In 1. Mose 14,18-20 wird die Begegnung Abrahams mit dem Priesterkönig Melchisedek geschildert: Melchisedek, den der Hebräerbrief als Verweis auf Jesus Christus deutet, segnet Abraham und bringt ihm auch Brot und Wein (Vers 18). „Brot und Wein“ lassen an die Elemente des Heiligen Abendmahls denken. Dieser Zusammenhang wird noch deutlicher durch Hebräer 5,10, wo Jesus Christus „ein Hoherpriester nach der Ordnung Melchisedeks“ genannt wird.

Als weiterer alttestamentlicher Hinweis auf das Heilige Abendmahl kann die Speisung der Israeliten mit Manna während der Wüstenwanderung angesehen werden (2Mo 16,4-36).

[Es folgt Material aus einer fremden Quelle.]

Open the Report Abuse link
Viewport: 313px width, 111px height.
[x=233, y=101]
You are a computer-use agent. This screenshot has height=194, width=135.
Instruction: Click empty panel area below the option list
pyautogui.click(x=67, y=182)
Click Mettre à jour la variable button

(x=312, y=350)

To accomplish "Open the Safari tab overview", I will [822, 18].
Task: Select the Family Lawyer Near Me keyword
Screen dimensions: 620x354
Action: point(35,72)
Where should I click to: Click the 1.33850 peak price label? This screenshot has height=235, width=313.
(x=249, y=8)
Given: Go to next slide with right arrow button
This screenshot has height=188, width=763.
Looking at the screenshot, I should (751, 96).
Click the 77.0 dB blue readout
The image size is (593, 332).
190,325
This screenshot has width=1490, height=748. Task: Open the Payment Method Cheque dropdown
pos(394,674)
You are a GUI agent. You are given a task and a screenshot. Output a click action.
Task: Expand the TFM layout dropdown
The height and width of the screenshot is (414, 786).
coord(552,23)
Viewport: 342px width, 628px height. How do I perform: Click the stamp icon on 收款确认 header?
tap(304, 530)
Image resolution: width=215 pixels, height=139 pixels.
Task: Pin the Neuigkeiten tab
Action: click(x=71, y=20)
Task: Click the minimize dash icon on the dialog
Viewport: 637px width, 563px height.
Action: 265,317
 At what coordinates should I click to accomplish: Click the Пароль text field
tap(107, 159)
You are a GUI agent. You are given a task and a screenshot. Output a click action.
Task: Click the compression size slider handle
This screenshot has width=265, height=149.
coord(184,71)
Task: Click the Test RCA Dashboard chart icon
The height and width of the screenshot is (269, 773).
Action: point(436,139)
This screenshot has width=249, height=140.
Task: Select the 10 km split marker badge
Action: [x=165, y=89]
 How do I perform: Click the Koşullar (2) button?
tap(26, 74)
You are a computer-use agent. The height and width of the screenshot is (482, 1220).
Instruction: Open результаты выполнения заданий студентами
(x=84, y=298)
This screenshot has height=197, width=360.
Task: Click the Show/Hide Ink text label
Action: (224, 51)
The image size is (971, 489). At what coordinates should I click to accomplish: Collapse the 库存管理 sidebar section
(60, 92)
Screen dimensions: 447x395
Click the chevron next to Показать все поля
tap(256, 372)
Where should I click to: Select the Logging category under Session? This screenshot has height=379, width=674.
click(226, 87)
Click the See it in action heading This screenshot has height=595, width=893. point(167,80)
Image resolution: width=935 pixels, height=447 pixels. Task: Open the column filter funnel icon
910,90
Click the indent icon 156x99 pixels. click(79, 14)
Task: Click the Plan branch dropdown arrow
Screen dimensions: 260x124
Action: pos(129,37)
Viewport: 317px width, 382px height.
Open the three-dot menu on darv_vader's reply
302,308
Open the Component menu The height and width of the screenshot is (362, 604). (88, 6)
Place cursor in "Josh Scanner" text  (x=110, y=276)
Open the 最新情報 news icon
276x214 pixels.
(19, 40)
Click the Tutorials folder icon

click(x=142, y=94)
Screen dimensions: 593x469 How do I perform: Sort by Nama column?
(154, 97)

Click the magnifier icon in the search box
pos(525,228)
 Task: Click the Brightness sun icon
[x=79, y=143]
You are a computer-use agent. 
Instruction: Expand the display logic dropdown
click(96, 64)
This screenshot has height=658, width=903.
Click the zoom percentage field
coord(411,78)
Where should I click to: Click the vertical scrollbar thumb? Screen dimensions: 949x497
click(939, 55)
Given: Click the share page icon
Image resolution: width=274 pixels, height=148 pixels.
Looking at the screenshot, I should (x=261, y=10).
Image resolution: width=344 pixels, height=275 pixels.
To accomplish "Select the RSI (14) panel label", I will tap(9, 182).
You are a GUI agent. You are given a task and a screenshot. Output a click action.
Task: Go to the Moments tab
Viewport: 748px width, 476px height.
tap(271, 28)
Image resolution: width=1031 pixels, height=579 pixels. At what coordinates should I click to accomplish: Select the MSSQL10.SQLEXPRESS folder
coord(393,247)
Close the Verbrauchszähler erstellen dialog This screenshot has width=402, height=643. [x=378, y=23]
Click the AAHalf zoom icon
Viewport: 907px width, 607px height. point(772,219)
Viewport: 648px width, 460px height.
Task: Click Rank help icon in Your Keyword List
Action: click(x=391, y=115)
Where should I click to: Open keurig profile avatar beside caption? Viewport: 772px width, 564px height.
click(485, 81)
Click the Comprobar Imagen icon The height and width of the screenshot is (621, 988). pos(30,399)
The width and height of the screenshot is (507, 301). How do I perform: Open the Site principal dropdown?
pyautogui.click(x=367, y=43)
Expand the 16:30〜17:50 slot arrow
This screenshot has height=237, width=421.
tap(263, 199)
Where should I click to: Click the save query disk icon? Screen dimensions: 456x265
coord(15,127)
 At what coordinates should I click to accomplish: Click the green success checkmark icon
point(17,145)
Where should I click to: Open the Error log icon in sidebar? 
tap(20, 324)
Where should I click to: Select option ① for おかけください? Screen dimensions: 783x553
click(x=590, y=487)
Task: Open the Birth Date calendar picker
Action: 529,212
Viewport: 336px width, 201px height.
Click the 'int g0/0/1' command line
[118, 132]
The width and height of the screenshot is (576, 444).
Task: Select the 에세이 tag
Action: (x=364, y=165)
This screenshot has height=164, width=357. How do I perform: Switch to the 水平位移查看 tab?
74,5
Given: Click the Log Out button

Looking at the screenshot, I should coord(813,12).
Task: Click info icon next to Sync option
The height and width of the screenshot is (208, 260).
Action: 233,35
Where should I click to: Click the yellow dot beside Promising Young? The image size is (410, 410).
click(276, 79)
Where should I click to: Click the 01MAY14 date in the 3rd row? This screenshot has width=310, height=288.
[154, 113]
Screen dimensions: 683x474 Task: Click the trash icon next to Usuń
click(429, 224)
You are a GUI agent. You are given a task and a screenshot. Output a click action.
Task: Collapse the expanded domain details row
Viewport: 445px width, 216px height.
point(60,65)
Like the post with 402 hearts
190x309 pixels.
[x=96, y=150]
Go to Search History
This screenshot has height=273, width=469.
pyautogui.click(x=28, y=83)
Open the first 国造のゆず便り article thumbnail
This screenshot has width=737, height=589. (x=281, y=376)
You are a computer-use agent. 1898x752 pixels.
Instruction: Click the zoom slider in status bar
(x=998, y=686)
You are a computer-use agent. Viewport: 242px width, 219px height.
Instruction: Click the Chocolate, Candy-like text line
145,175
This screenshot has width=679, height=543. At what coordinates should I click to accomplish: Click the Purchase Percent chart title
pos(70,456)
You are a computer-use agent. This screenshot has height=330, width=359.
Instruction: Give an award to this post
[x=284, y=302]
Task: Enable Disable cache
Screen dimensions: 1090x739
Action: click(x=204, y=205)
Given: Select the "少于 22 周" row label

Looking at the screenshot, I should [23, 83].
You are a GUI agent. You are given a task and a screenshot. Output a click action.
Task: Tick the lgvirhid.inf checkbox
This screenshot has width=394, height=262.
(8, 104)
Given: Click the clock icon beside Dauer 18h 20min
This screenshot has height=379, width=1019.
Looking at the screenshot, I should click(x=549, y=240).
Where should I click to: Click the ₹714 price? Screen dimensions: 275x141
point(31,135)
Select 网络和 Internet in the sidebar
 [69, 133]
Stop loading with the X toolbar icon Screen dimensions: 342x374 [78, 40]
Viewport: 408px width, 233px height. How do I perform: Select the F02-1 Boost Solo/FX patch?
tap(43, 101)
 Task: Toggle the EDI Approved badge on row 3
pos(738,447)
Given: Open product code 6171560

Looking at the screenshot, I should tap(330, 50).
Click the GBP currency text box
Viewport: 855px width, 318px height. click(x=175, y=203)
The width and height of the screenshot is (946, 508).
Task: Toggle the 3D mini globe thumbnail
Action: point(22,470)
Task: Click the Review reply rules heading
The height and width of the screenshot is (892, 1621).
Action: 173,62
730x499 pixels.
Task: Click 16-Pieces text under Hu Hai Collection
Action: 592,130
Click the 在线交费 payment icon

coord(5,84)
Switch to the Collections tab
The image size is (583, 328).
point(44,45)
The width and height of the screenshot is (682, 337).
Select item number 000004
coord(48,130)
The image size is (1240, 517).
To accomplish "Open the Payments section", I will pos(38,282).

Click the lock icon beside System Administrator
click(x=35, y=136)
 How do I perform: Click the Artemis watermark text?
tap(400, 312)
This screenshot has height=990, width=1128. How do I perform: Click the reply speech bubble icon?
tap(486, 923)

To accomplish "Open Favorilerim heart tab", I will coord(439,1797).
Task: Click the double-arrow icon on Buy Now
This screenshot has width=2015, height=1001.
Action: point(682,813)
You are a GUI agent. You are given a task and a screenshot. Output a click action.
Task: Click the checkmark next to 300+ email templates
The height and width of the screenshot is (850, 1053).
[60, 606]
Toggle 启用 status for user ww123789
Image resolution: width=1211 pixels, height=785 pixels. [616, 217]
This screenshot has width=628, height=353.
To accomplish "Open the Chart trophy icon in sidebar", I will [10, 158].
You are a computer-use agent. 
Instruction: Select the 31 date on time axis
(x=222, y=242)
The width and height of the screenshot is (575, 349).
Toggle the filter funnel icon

Manna wird als „Brot vom Himmel“ bezeichnet (Vers 4). Gemäß Johannes 6,35 nennt sich Jesus Christus das „Brot des Lebens“. Im Manna wird gleichsam etwas Größeres verheißen, eine Speise, die nicht nur den Leib, sondern den ganzen Menschen kräftigt und ihm zum Heil dient.